Reading text.

# # # # #

A brief reference to the plan of reorganization will show that the creditors did not attempt to enforce their full priorities. If priorities had been enforced the Bradley Mining Co., as a preferred creditor, would have been entitled to first consideration. Instead, it agreed to and did take slightly more than 20 percent of the stock of the new corporation, or 318,684 shares, plus a $500,000 note in full payment and satisfaction of an indebtedness of $3,278,274. Petitioner, as a general creditor, would have been entitled to priority over the stockholders, but it accepted 658,977 shares of stock, or slightly more than 43 percent of the stock of the new corporation, in full payment and satisfaction of an indebtedness of $5,744,932. The other general creditors accepted proportionate amounts in satisfaction of their advances. Thus the preferred and general creditors received approximately 89 percent of the stock of the new corporation and the stockholders of the debtor corporation received approximately 11 percent of the stock of the new corporation. Therefore, it is clear that the stockholders of the debtor company were not excluded here as they were in Cement Investors, supra, and the other cases involving 77B proceedings.

# # # # #

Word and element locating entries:
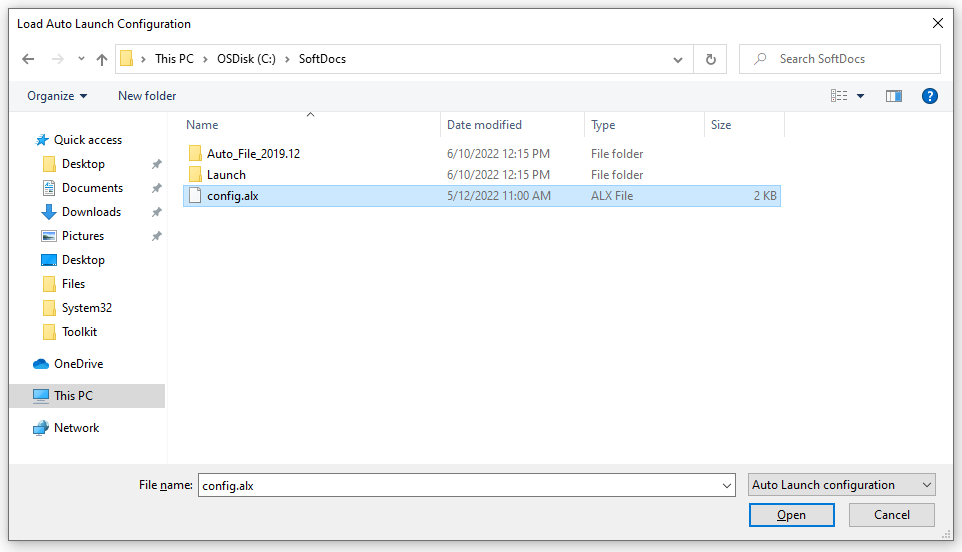
Task: Select the config.alx file
Action: tap(232, 196)
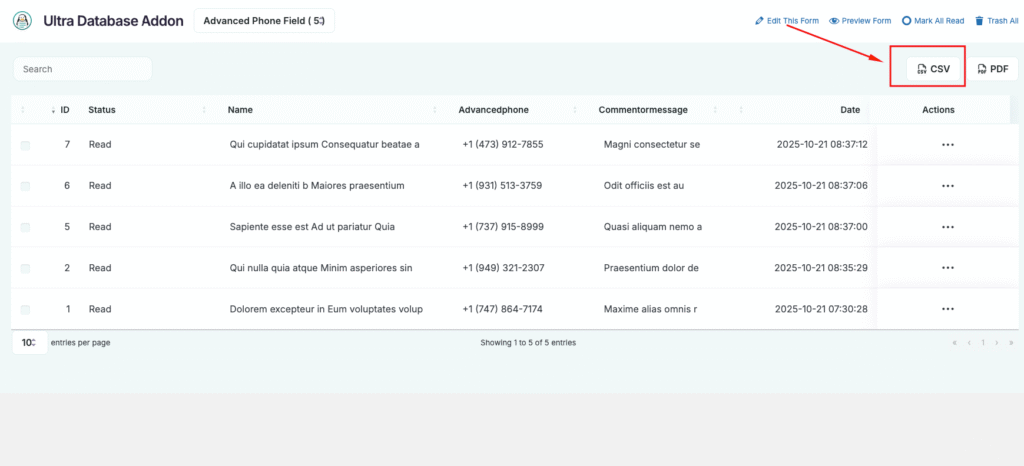Focus the Search input field
This screenshot has width=1024, height=466.
click(82, 69)
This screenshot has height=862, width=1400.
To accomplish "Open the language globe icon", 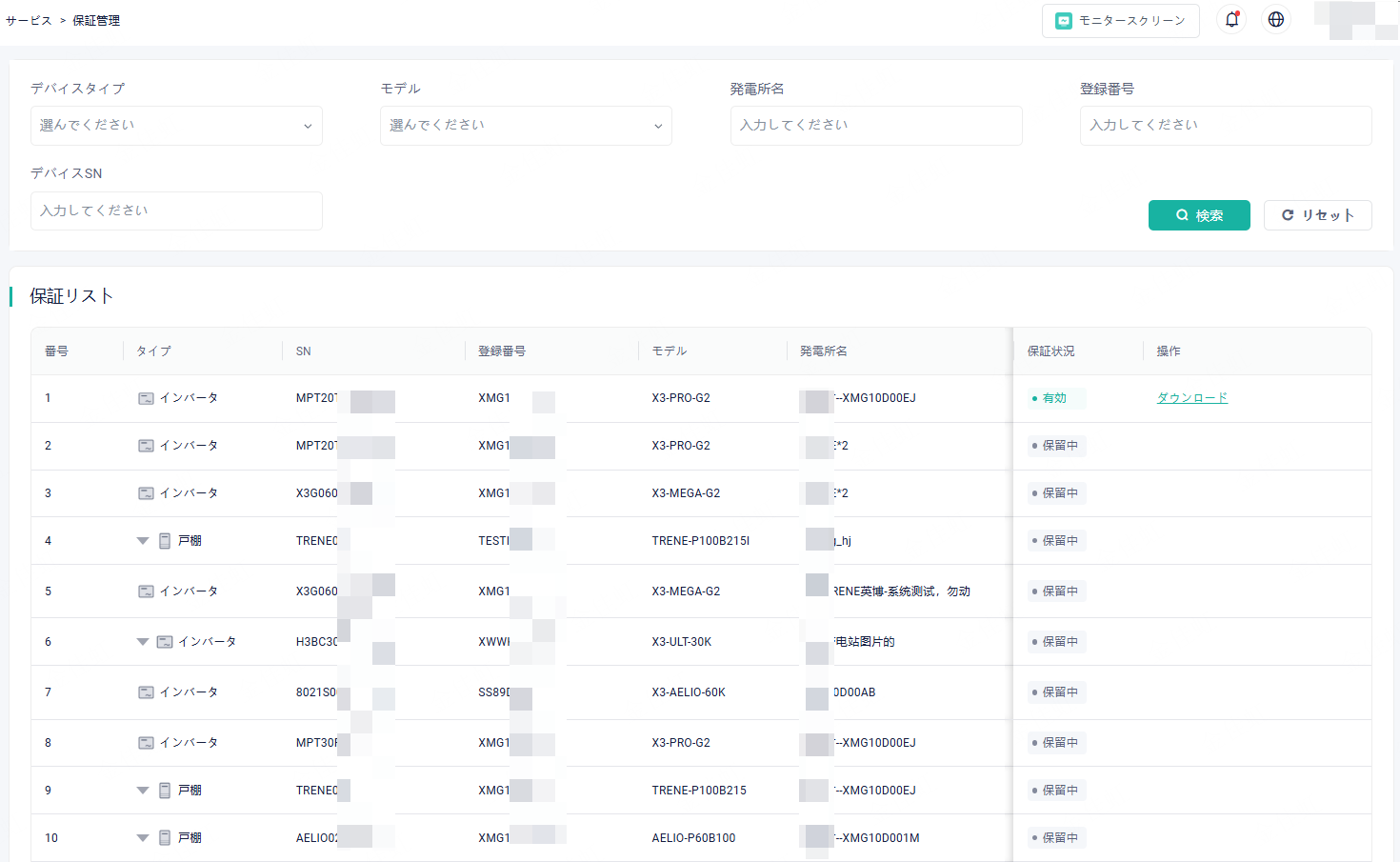I will (1275, 19).
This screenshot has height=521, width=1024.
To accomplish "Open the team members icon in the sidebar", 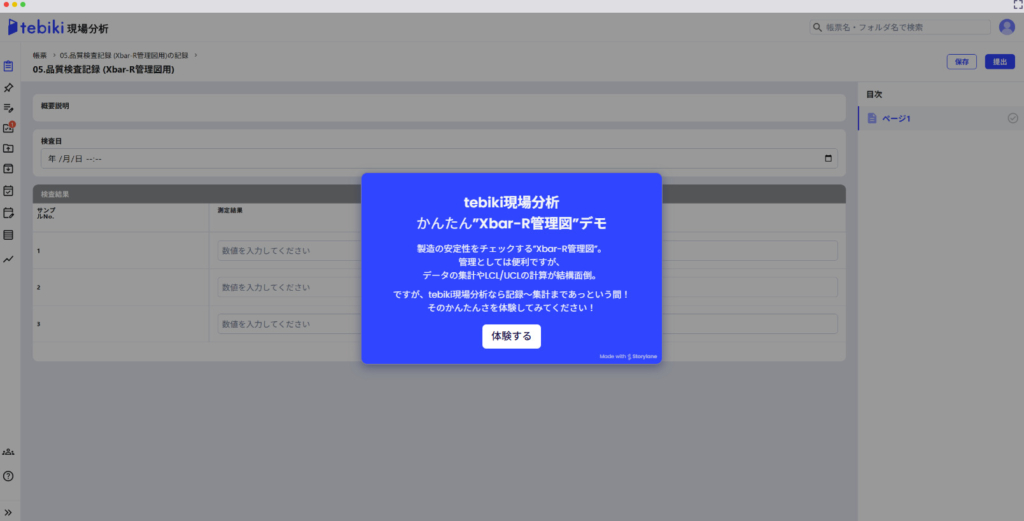I will click(9, 452).
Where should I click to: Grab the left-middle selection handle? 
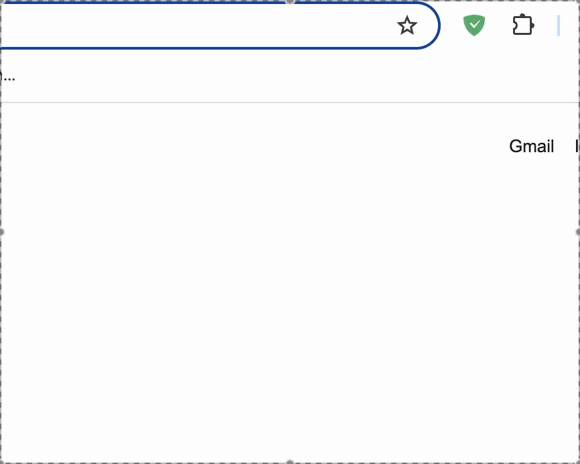1,232
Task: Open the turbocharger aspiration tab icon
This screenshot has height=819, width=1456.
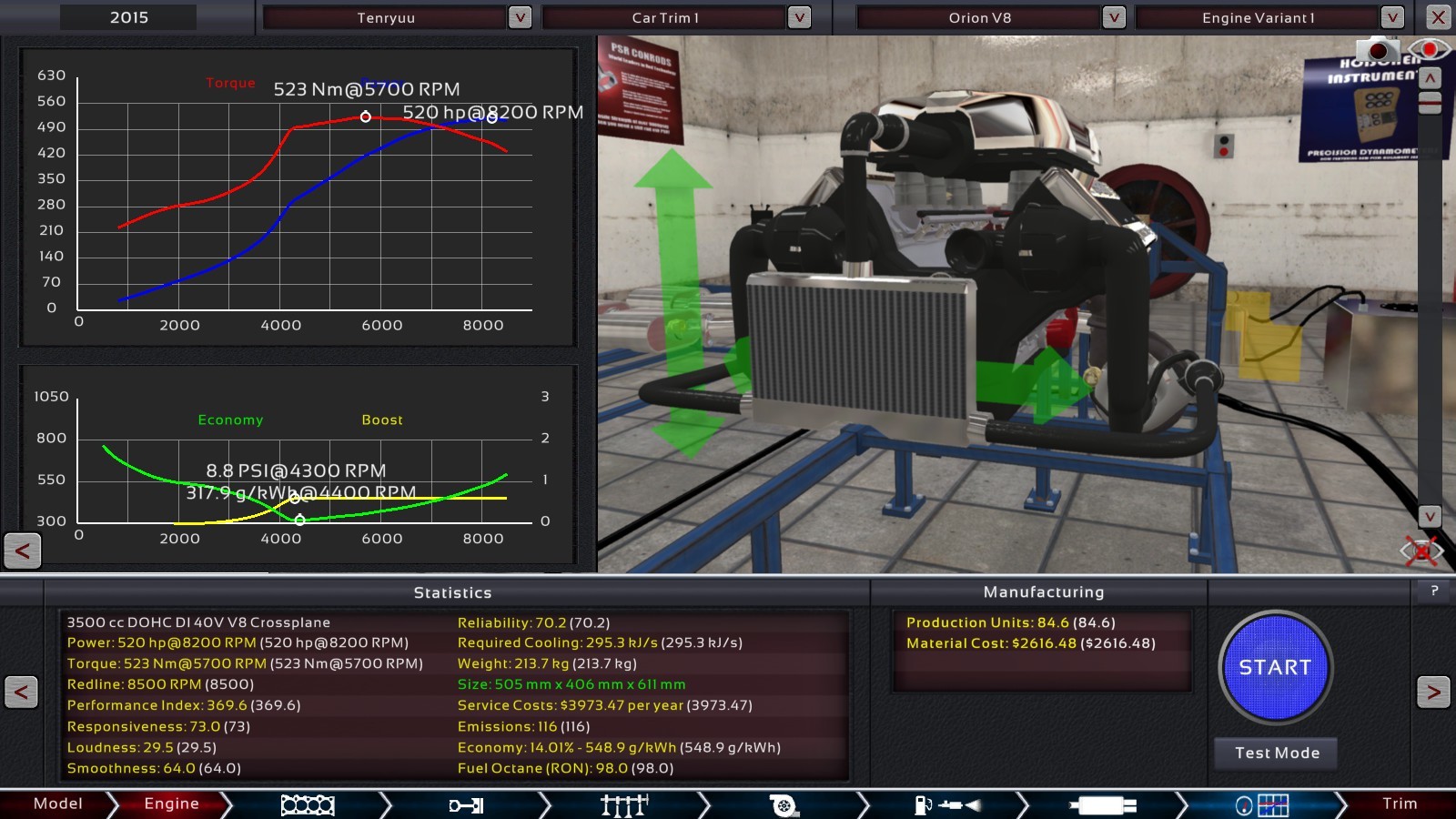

# # # # #

Exercises to complete.
1. In the reorganization passage:
(a) How many shares of the new corporation's stock did the Bradley Mining Co. take?
(b) What was the amount of the indebtedness that petitioner's shares were accepted in satisfaction of?
(c) About what percentage of the new corporation's stock did the stockholders of the debtor corporation receive?
2. Can you lay out the entries as a numbered list, starting at the line that contains "Where should I" and ending at the last line of the entries? Skip blank lines and leave the pictures out.

Answers to the exercises.
1.
(a) 318,684 shares
(b) $5,744,932
(c) Approximately 11 percent

2.
1. Where should I click to: Grab the left-middle selection handle? 
2. 1,232
3. Task: Open the turbocharger aspiration tab icon
4. This screenshot has height=819, width=1456.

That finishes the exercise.